1. Purpose

This note documents the technical changes applied to the Fairhaven Raspberry Pi (SSD root filesystem) to improve remote recoverability after reboots and partial failures.

The driving failure mode was:

Root filesystem occasionally booting as read-only (RO)

Docker and/or Tailscale failing early and requiring manual recovery

Risk of remote lockout if Tailscale controlled DNS during a failure

Goal:

After a soft reboot (or watchdog reset), the system should automatically return to:

  • RW root filesystem
  • Docker running
  • Home Assistant + Mosquitto containers running
  • Tailscale reachable

If Home Assistant becomes unresponsive, automated recovery should restart HA, and if needed reboot the host in a controlled way.

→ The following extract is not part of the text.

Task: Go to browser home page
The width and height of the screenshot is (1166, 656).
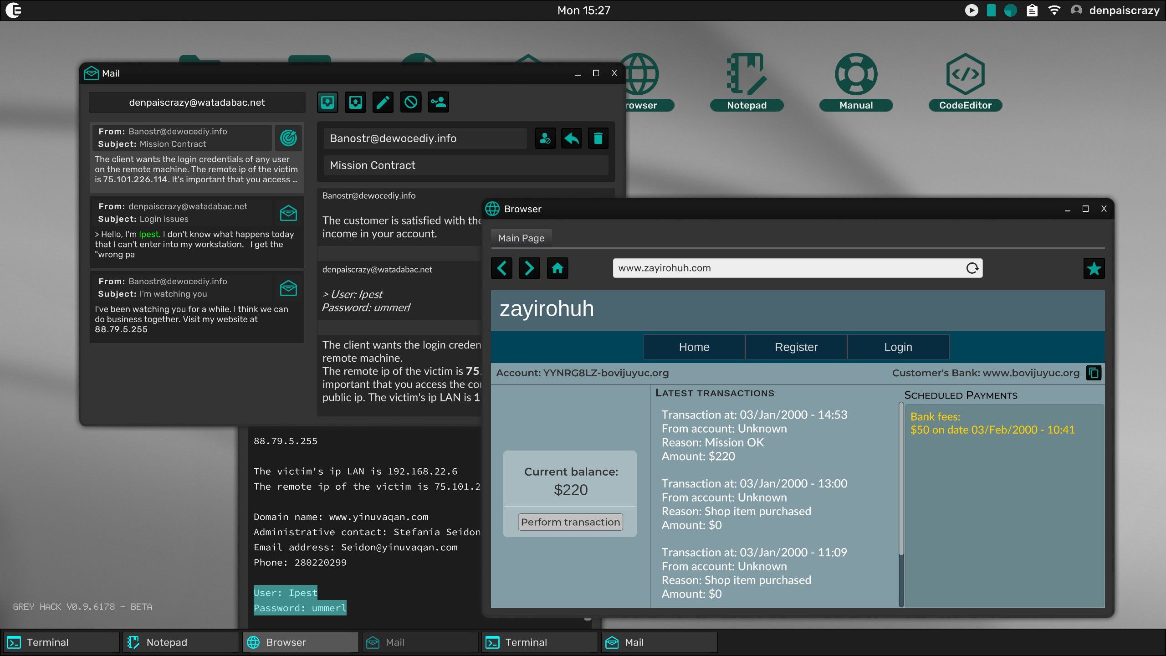Action: click(x=557, y=268)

2. Baseline system components

Raspberry Pi booting from an SSD (root on a USB-SATA bridge)

Docker running:

  • Home Assistant container homeassistant
  • Mosquitto container mosquitto

Tailscale for remote access

NetworkManager provides DNS (/etc/resolv.conf)

3. Changes implemented

3.1 Disable Tailscale DNS takeover

Problem addressed: If Tailscale owns DNS and it cannot connect/log in, DNS resolution can fail, which prevents Tailscale from recovering — causing remote lockout.

Change: Disable Tailscale DNS management.

Command(s):

sudo tailscale set --accept-dns=false
sudo systemctl restart tailscaled

Result / verification:

/etc/resolv.conf is now generated by NetworkManager (not Tailscale).

ls -l /etc/resolv.conf
cat /etc/resolv.conf

3.2 Harden Docker service restart behaviour by removing start-rate limiting

Problem addressed: Docker could fail during early boot (especially if / is RO) and then become "stuck failed" due to systemd start-rate limits, requiring manual systemctl reset-failed docker.

Change: Disable systemd start-rate limiting for Docker and keep a conservative restart delay.

File:

/etc/systemd/system/docker.service.d/override.conf

Intended contents:

[Unit]
StartLimitIntervalSec=0
StartLimitBurst=0

[Service]
Restart=always
RestartSec=10

Apply / reload:

sudo systemctl daemon-reload
sudo systemctl restart docker

Verification (properties on this system):

systemctl show docker -p StartLimitIntervalUSec -p StartLimitBurst -p Restart -p RestartUSec

Expected:

StartLimitIntervalUSec=0

StartLimitBurst=0

Restart=always

RestartUSec=10s

3.3 Ensure HA + Mosquitto containers restart automatically

Problem addressed: Containers might not come back automatically after Docker restarts or after a host reboot.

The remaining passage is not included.